Historia íntima de una mujer
A veces, mientras trabaja en la lavandería del hospital, recuerda el campus universitario y los años en los que estudiaba Filología Hispánica. Hubiera sido mejor, piensa, seguir estudiando y no arriesgarse a pasar toda su vida bajo el ruido acosador de las lavadoras y las secadoras. En la ropa que cada día llega, hay restos de sangre, heces, trozos de cordones umbilicales, huellas de muerte. La muerte deja un perfume extraño. Algunos ancianos se duchan, peinan, afeitan y empapan de Varón Dandy para darse un paseo, uno más, pero esta vez por un camino desconocido. Ese olor no lo quitan ni los centrifugados, ni las lejías, ni las temperaturas de 80 grados.
La muerte que ella huele y ve en el hospital no tiene la exclusiva. Las calles del lugar en el que trabaja dan al Estrecho y no es raro convivir con los naufragios de las pateras. Participa en las movilizaciones solidarias que procuran ayudar a los supervivientes. Ahora que hemos sufrido la pandemia y hemos salido a aplaudir a los médicos y a las enfermeras, no tanto a las trabajadoras de la lavandería, sería bueno recordar la hermandad etimológica que hay entre los hospitales y la hospitalidad.
¿Médicos, médicas? ¿Enfermeros, enfermeras? Aplaudamos, pero sepamos también que son pocos los que aplauden a las mujeres que barren, friegan o limpian la ropa de los contagiados. Ella se siente maltratada por la falta de vergüenza de alguna jefa y por el poco respeto de los que pasan a su lado sin saludar. La condena a la inexistencia no borra el miedo y la voluntad con la que muy de mañana toma el autobús para acudir a trabajar. Se necesitan almohadas, sábanas, pijamas y sudarios, que se apilan en las cajas de cartón. Los cadáveres durante la pandemia se enfundan en bolsas de plástico. La muerte pertenece ahora al mismo mundo que la bollería industrial. Pero a ella le gustaría tener por sudario las manos de su madre.
No le resulta fácil entrar en el vestuario para ponerse la ropa de trabajo. Es que le gustan las mujeres y teme que se le note, procura no mirar, darse la vuelta, esconderse. También se esconde cuando le preguntan si tiene novio, mejor no dar allí explicaciones, no decir cosas que le den argumentos a las demás para tratarla de forma diferente. Eso no le impide oír con atención las conversaciones de las compañeras. Las mujeres mayores van pronto a trabajar, vuelven con prisa a la casa porque tienen que arreglarla, hacer la comida, lavar la ropa familiar y cuidar a los nietos.

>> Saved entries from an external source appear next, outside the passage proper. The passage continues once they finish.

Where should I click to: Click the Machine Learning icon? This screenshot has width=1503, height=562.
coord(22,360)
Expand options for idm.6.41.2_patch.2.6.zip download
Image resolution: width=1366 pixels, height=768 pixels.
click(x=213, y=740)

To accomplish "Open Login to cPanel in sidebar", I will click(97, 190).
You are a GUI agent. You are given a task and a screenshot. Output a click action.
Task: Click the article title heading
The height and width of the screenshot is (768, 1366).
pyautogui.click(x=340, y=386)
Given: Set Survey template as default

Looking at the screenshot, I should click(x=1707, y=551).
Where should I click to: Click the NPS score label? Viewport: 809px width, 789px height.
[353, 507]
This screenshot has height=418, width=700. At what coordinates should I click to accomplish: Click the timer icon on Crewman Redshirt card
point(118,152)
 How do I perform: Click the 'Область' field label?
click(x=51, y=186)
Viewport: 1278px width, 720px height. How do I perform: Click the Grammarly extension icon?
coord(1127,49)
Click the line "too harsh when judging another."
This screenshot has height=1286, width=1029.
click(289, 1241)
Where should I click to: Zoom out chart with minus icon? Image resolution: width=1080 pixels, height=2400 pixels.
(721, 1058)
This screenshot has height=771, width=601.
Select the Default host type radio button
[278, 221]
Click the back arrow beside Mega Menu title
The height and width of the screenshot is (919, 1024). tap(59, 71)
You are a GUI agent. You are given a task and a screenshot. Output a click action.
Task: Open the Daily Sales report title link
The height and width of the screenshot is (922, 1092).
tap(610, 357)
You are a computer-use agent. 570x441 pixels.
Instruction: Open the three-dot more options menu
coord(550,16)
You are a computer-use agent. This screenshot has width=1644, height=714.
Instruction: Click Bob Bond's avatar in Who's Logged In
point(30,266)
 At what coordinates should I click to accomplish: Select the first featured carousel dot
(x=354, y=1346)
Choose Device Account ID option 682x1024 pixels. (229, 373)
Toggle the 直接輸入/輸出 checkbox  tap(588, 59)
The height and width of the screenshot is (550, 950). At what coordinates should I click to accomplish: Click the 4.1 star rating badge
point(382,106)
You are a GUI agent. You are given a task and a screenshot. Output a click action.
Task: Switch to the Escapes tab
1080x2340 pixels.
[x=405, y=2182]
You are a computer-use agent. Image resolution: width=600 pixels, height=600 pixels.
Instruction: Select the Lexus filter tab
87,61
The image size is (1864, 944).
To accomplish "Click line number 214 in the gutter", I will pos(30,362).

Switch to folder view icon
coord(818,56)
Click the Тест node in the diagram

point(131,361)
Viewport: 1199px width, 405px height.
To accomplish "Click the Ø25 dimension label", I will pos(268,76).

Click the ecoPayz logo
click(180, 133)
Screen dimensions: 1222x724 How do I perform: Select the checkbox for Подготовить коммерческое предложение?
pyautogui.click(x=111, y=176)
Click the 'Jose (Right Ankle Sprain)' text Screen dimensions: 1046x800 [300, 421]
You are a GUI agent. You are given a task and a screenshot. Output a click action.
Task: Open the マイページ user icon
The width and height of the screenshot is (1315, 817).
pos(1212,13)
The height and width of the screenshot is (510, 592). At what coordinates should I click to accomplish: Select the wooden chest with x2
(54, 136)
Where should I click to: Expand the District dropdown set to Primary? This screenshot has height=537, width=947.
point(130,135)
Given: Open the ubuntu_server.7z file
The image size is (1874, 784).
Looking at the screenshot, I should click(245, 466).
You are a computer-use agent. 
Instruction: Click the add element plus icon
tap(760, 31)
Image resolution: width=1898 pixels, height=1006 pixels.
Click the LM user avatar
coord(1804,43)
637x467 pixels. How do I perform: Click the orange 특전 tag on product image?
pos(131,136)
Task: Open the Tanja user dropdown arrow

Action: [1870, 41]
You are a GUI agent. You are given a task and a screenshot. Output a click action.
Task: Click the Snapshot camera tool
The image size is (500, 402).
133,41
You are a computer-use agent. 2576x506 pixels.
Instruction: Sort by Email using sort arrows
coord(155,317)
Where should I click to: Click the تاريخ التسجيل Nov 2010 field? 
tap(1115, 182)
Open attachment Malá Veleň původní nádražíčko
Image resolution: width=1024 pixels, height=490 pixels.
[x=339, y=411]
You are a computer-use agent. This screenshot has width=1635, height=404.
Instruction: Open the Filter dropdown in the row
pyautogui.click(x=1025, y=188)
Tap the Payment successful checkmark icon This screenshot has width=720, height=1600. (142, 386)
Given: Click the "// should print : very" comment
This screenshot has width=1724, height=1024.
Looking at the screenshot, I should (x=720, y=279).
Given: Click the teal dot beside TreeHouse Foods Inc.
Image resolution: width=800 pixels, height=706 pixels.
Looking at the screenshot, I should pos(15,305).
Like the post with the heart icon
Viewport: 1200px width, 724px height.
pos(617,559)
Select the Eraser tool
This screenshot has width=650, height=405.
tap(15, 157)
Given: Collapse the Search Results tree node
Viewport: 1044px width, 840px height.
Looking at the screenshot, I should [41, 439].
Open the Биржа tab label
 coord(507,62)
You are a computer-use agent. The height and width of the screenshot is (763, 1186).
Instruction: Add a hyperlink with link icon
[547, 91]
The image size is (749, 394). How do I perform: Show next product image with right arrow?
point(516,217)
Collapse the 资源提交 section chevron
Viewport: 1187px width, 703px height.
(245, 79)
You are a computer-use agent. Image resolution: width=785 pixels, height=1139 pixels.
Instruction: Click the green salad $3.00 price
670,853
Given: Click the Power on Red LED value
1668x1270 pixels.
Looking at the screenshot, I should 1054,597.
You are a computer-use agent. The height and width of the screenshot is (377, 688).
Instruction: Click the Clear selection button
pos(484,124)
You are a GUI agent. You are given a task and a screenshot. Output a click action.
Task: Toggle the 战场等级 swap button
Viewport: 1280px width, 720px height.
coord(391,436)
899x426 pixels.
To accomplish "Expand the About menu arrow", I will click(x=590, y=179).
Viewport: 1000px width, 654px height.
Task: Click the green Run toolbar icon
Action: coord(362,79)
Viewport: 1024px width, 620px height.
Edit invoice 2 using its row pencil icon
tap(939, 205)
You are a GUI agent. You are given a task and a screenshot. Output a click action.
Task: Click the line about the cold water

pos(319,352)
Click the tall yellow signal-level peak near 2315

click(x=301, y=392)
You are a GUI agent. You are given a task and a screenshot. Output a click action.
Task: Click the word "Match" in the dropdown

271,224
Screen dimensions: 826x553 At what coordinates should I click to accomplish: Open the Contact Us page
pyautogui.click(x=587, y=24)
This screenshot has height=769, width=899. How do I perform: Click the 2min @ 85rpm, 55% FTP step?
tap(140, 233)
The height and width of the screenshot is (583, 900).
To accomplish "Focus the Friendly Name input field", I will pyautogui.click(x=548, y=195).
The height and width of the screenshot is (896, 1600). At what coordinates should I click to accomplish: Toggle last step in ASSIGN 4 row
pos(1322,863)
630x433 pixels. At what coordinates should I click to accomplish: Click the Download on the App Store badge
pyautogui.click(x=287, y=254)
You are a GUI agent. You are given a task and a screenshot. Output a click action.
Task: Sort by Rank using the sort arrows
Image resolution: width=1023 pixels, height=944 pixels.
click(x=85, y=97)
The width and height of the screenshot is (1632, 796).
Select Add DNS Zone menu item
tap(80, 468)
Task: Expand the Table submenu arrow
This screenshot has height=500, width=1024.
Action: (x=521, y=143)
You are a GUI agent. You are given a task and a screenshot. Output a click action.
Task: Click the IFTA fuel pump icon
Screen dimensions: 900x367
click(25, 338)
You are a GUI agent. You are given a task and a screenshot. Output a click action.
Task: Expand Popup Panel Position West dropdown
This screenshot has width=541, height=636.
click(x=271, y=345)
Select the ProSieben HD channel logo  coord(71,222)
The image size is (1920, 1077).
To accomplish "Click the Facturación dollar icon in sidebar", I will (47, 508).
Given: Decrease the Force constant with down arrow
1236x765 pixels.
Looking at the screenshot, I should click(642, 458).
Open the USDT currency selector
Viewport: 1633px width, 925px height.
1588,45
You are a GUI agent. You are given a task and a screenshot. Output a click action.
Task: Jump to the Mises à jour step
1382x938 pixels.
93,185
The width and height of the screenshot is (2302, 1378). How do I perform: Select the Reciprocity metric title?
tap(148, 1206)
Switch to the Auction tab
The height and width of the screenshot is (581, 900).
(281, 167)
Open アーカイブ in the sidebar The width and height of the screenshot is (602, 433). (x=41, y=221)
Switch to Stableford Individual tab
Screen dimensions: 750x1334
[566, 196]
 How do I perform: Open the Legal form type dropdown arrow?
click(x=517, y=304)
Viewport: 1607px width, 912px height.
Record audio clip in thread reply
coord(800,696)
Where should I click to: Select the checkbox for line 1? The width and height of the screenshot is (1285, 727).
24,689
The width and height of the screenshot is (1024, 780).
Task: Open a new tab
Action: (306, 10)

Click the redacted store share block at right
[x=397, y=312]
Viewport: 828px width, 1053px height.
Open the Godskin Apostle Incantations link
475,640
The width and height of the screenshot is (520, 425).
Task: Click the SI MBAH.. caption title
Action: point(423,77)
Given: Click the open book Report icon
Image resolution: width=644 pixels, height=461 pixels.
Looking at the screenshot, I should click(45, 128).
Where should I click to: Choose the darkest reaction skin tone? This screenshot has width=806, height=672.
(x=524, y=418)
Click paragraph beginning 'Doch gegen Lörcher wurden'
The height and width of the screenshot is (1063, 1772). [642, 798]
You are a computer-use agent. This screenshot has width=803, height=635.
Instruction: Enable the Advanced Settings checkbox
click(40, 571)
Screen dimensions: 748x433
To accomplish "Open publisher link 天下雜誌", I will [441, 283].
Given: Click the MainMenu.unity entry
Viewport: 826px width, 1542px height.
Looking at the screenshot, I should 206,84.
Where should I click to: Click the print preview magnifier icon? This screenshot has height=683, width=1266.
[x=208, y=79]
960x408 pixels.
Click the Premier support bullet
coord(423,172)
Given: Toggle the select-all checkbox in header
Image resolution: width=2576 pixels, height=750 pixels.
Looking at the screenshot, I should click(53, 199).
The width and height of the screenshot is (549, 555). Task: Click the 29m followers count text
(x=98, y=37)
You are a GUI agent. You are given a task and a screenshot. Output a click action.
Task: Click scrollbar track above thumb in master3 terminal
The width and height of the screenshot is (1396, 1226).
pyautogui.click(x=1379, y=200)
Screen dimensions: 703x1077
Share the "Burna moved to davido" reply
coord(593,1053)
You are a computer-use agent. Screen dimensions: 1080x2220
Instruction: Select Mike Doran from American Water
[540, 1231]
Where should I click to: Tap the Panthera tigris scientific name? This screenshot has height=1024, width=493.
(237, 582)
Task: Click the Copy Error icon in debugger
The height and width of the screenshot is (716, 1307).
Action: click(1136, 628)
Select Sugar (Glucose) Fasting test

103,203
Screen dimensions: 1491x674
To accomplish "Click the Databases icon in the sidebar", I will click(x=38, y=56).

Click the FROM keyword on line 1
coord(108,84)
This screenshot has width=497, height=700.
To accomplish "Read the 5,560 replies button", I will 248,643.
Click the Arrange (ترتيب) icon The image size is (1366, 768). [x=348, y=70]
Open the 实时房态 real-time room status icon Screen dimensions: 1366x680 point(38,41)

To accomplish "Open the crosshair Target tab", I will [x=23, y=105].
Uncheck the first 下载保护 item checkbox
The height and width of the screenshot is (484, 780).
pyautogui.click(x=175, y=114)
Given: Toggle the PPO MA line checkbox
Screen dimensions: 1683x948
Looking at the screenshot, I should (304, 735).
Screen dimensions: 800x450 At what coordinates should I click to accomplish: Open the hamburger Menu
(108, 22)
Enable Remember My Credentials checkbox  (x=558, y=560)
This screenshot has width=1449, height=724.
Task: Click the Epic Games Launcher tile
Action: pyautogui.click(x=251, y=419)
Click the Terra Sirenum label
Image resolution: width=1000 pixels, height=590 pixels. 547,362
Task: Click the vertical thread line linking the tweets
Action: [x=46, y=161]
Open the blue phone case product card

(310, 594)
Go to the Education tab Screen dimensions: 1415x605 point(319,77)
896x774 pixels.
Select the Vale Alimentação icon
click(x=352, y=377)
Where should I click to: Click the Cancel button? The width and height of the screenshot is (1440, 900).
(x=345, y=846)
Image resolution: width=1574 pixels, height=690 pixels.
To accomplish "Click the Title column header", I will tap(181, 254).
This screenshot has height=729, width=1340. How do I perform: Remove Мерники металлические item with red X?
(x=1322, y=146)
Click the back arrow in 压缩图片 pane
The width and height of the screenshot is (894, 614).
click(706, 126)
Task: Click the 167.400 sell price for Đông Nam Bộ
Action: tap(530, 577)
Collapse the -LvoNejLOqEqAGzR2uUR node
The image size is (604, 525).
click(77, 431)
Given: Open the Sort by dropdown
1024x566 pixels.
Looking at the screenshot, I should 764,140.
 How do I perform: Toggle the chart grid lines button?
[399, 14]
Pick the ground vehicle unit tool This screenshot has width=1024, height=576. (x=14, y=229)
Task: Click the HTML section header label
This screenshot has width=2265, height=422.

Todo esto lo cuenta en verso Begoña M. Rueda en el libro Servicio de lavandería (Hiperión, 2021), XXXVI Premio de Poesía Hiperión. Sabe por anticipado que cuando presente el libro se acercarán algunos lectores a preguntarle en qué instituto o en que universidad da clase… y que la mirarán por encima del hombro cuando responda que trabaja en la lavandería de un hospital. Tampoco la miran con buenos ojos algunas compañeras cuando se enteran de que es poeta. ¿Qué se creerá esta?, murmuraron cuando publicó Error 404 ( Visor, 2020).
La verdad es que no lo tiene fácil. Hay muchos también, peros y tampocos en su vida. Se da fuerzas a sí misma presentándose a premios de poesía, ganándolos, pero sobre todo escribiendo poemas con el mismo cuidado que plancha un pijama para el niño enfermo, para el anciano que acaban de ingresar, para el marido de la mujer que llora en el hospital y que casi no escucha la buena voluntad del hijo que murmura “no te preocupes, ya verás cómo se pone bien”. Ella intenta olvidar que ayer lavó las sábanas del enfermo que ahora sacan entre cuatro hombres del tanatorio. Sobre el ataúd corría el viento de levante y repiqueteaba la lluvia.